Lisette Oropesa : “on chante pour recevoir des applaudissements, pas des récompenses !” [Interview]

26 January 2020 | PAR Denis Peyrat

Depuis notre précédente rencontre, lors de son dernier passage à Paris, la carrière de Lisette Oropesa a explosé. Après une année 2019 où elle a triomphé dans le monde entier, la soprano revient à Paris ; nous l’avons rencontrée pendant les répétitions de la reprise du Barbier de Séville, mis en scène par Damiano Michieletto à l’Opéra Bastille (*). Les honneurs et le succès ne sont pas montés à la tête de la chanteuse américaine, qui reste très lucide sur sa carrière.

(*) Cette interview a été réalisée mi-décembre alors que les répétitions étaient en cours. Plusieurs représentations du Barbier de Séville ont été depuis annulées dans le cadre du mouvement social en cours. Nous souhaitons que la production de Damiano Michieletto pourra être bientôt présentée au public, et que nous pourrons rendre compte de la prise de rôle de Lisette Oropesa dans ces colonnes.

Lisette Oropesa, nous nous étions rencontrés fin 2018 lors de votre venue à Paris pour Les Huguenots et L’élixir d’Amour. Depuis vous avez triomphé dans le monde entier et avez également reçu le prix Richard Tucker aux États-Unis. Quel regard portez vous sur cette année 2019 ?
Ça a été une année triomphale pour moi et j’ai chanté beaucoup de nouveaux rôles : Isabelle de Robert le Diable, Manon de Massenet, ainsi que, pour la première fois en scène, I Masnadieri de Verdi ; enfin, j’ai interprété ma première Traviata en Europe.
Je travaille très dur chaque année et si le public et les critiques me disent : “C’est très bien, bravo !”, je suis contente.
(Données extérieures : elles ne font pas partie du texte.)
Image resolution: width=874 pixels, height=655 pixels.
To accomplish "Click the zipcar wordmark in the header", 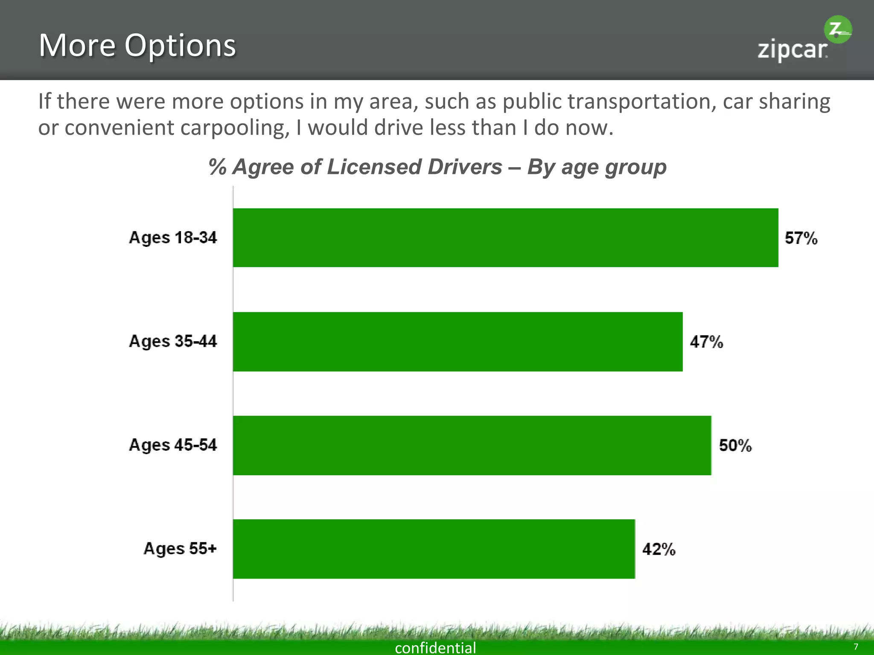I will click(792, 50).
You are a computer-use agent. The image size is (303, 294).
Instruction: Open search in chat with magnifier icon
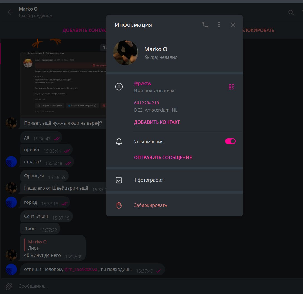pyautogui.click(x=291, y=12)
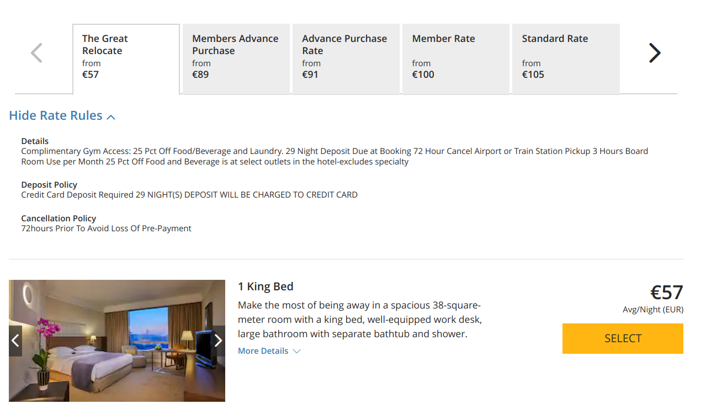
Task: Click the Deposit Policy heading
Action: (49, 185)
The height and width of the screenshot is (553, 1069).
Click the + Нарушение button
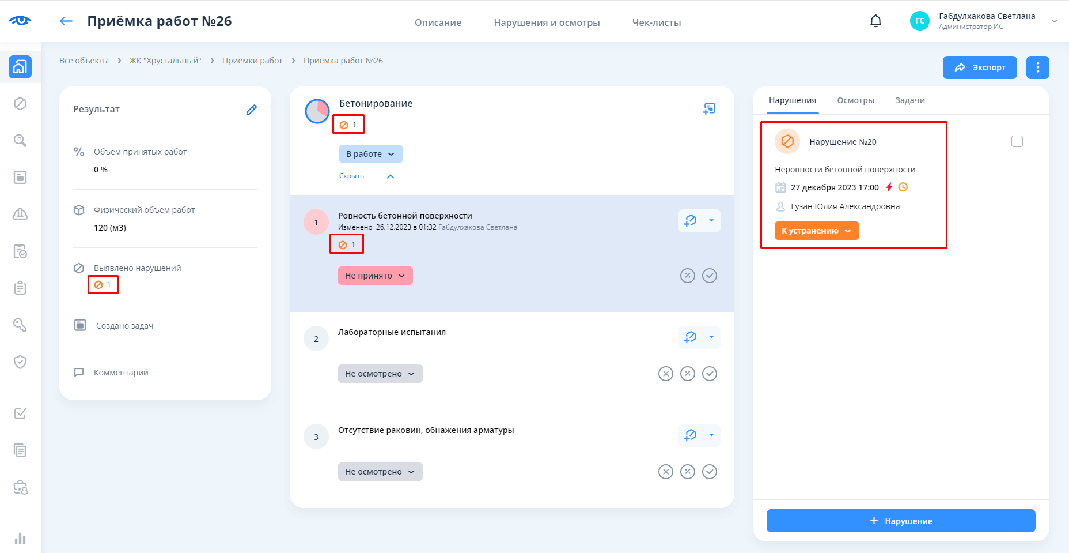900,521
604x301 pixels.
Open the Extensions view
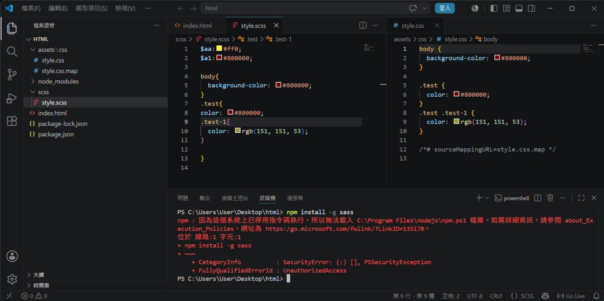coord(12,121)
Mais si on ne me dit pas bravo, cela ne change rien pour moi.
Je dois travailler sans penser aux prix et aux récompenses car je pense que l’on chante pour recevoir des applaudissements, mais pas pour des récompenses. On ne peut pas savoir qui va gagner et je préfère que la carrière se développe peu à peu et suive son chemin. On se réjouit lorsque la carrière se développe bien et que l’on est reconnu ! 2019 a été une année exceptionnelle surtout pour toutes les opportunités que j’ai eues et qui m’ont fait connaître au public international. Ma prise de rôle dans Manon à New York – qui a été diffusée au cinéma dans le monde entier – a beaucoup joué ; Les Huguenots à Paris a été un moment important car la production était très attendue. Mes débuts à la Scala dans I Masnadieri ont aussi été une étape importante.  

Revenons au Barbier de Séville que vous abordez aujourd’hui à Paris : c’est une production de Damiano Michieletto très contemporaine.
Dans cette production Rosina est une teenager des années 90. Son idole c’est Johnny Depp. Il se trouve que j’ai été, moi-même, une teenager dans les années 90, donc cela me parle. Si la production était située dans les années 50, ce serait moins évident ; mais là je me sens complètement à l’aise.

Le décor est très original…
Oui c’est un plateau tournant avec une maison de quatre étages – même si moi je ne joue que sur deux niveaux. C’est physiquement exigeant : il faut courir, monter les escaliers, parfois pousser des objets. Je chante avec un tuba, je joue aussi du violoncelle : il y a beaucoup à faire. Ce n’est pas de tout repos, mais j’aime bien cette mise en scène. C’est une production ancienne, elle est jouée depuis dix ans mais elle fonctionne toujours très bien. Je pense que le public va l’aimer aussi, c’est une mise en scène très vivante, avec beaucoup d’humour. J’espère que le public va apprécier tout ce travail. Le maestro Carlo Montanaro dirige la production; je n’avais jusqu’alors jamais chanté avec lui. Il vient d’une famille de musiciens et est très à l’écoute : cela m’aide beaucoup.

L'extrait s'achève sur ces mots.